■ Source passage:
———
Table 6: Book Market by Race of Reader
Market Share
Caucasian 84%
African-American 3%
Asian 7%
Hispanic 6%
Native American 0.3%

With one further piece of information, we are in a position to assess the degree of over and underrepresentation in children’s books and the degree to which this reflects market reality or prejudice by publishers.

In 2011, the CCBC received approximately 3,400 children’s books from publishers, just under 10% of the 36,027 children’s books estimated by Bowker as being published in 2011. In terms of analysis, much depends on whether the 3,400 books received by the CCBC are representative of the overall total. Since the books are self-selected by publishers for submission, 3,400 is certainly not a random sample; but is it a representative sample? It is possible that they are unrepresentative but it is not possible to know. My guess is that major publishing houses are overrepresented and small and medium publishing houses are underrepresented. Since the publishing houses which specialize in multicultural and ethnic oriented publishing are small, it is possible that the CCBC sample underrepresents multicultural/ethnic publishing. On the other hand, 10% is a very large sampling for statistical purposes, and that tends to reduce the consequences of random versus self-selected sampling. In addition, the 36,027 figure likely includes a high percentage that are repackagings of past year's books. In other words, a reissue of Anne of Green Gables with a new cover will show up as a new title in the Bowker numbers but would not be representative of new books brought to market which is what the CCBC numbers represents. My assumption is that the CCBC population of books is representative of the larger market of new children’s books published in 2011.

There is one further assumption that needs to be addressed. The CCBC conducts an analysis by which it identifies each book as to whether or not it has significant content for each minority group. It does not do a comparable assessment for Whites which we need in order to complete our analysis. The first issue is to make an adjustment for the fact that not all children’s books are going to have characters who lend themselves to racial assessment. Specifically most concept books, much fantasy and a reasonable chunk of science fiction lack protagonists who are racially identifiable. I have made an adjustment of 10%, which I suspect is conservative, of the total book population based on this issue. Secondly, the fact that a book has significant content devoted to one or more minority groups does not necessarily preclude that it also has significant White content as well. I have made the assumption, purely speculatively, that two thirds of books with significant minority content are substantially only minority content.
———
■ Short problem A: According to the passage on children's book publishing, why might Bowker's figure of 36,027 titles overstate the number of new children's books brought to market in 2011? Answer in one to three sentences.
The rows below have no connection to the passage on children's book publishing.
———
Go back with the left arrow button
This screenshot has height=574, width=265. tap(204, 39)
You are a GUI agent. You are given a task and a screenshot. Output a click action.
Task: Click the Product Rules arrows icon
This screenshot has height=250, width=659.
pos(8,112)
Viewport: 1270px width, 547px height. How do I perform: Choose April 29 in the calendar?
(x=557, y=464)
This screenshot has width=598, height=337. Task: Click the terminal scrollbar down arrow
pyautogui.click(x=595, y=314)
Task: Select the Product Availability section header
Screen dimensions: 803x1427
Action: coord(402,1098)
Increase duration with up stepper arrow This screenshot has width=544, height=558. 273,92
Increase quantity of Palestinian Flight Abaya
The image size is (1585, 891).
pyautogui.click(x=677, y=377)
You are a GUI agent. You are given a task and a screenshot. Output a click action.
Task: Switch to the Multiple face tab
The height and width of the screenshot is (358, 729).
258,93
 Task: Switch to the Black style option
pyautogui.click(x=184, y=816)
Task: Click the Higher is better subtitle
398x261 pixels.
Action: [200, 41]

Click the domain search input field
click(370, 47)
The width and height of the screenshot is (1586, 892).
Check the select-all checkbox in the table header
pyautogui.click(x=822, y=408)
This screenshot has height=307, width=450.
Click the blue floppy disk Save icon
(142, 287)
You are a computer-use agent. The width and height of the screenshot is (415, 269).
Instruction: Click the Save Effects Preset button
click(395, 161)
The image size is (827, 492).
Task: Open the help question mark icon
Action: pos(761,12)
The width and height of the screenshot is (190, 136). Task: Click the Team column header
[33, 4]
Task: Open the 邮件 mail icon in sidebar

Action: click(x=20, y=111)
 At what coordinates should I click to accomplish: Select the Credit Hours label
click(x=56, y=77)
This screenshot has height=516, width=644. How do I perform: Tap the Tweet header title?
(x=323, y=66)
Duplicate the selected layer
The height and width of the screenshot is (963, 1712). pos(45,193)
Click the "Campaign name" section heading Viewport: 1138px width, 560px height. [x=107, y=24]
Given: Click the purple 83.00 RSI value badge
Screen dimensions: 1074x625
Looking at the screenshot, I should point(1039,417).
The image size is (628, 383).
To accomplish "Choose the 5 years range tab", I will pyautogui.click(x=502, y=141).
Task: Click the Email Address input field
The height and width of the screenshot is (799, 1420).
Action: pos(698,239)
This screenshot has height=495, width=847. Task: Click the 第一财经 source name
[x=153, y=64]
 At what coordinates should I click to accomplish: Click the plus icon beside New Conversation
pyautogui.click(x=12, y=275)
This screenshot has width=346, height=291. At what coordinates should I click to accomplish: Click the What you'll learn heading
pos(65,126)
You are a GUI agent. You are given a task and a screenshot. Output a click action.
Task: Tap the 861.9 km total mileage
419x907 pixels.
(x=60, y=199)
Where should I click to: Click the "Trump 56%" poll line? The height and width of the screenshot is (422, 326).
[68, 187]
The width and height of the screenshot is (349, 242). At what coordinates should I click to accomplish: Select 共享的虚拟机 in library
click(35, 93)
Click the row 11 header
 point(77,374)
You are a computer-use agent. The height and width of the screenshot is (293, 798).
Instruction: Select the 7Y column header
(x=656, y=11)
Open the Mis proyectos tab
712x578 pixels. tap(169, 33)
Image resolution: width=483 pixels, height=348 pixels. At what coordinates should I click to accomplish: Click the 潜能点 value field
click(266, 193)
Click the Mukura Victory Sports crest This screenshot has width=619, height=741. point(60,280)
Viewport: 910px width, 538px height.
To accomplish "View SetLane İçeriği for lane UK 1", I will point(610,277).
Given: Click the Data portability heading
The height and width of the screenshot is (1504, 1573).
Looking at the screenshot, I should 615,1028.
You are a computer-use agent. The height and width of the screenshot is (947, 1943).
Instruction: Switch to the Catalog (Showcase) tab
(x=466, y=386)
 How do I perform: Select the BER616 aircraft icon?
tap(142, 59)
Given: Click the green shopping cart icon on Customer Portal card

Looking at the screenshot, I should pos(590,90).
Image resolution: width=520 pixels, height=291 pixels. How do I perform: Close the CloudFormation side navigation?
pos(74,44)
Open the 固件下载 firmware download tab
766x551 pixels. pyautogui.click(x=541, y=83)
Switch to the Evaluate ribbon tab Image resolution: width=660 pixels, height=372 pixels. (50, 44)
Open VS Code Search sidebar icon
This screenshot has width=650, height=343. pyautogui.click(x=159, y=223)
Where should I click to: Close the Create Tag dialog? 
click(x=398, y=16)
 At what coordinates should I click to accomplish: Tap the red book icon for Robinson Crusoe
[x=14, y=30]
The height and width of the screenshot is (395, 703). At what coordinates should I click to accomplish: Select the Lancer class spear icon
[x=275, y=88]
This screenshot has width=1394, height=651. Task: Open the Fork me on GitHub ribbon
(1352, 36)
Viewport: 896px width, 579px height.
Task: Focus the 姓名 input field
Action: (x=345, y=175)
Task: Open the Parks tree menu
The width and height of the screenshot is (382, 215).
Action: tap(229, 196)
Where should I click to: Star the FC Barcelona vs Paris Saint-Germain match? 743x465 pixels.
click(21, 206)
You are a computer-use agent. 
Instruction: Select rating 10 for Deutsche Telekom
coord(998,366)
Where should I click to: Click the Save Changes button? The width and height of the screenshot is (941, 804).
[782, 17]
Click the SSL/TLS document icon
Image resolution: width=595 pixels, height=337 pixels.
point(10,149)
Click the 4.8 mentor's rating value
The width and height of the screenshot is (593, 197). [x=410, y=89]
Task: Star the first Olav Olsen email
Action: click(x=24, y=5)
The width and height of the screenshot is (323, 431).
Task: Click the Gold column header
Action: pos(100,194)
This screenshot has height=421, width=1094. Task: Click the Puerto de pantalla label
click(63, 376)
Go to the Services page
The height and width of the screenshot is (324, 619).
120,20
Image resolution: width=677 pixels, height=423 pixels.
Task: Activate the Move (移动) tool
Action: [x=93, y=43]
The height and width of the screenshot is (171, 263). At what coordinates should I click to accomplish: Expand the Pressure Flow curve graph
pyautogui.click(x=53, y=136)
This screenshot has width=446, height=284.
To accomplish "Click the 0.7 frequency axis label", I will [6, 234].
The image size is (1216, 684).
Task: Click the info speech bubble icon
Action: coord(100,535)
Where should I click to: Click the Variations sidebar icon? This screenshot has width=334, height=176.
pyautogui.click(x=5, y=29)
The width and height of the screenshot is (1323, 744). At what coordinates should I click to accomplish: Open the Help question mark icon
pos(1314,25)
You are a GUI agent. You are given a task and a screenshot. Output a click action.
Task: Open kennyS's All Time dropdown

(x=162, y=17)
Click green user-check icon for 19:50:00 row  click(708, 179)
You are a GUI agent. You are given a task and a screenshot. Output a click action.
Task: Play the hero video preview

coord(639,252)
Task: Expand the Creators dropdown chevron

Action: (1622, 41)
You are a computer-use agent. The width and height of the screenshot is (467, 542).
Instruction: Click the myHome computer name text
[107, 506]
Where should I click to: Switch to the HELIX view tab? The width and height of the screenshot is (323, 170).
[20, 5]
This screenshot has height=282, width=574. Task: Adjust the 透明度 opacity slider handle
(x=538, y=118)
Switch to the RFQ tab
———
■ Short problem B: In the rows, rewrite everything from the line containing "This screenshot has width=346, height=291." down to the line containing "(x=60, y=199)", changing "heading" to "title" and leaving all else the same.

■ Reply A: The Bowker figure likely includes a high percentage of repackaged books from past years. A reissue such as Anne of Green Gables with a new cover counts as a new title there, even though it is not a new book brought to market.

■ Reply B:
This screenshot has width=346, height=291. At what coordinates should I click to accomplish: Click the What you'll learn title
pos(65,126)
You are a GUI agent. You are given a task and a screenshot. Output a click action.
Task: Tap the 861.9 km total mileage
419x907 pixels.
(x=60, y=199)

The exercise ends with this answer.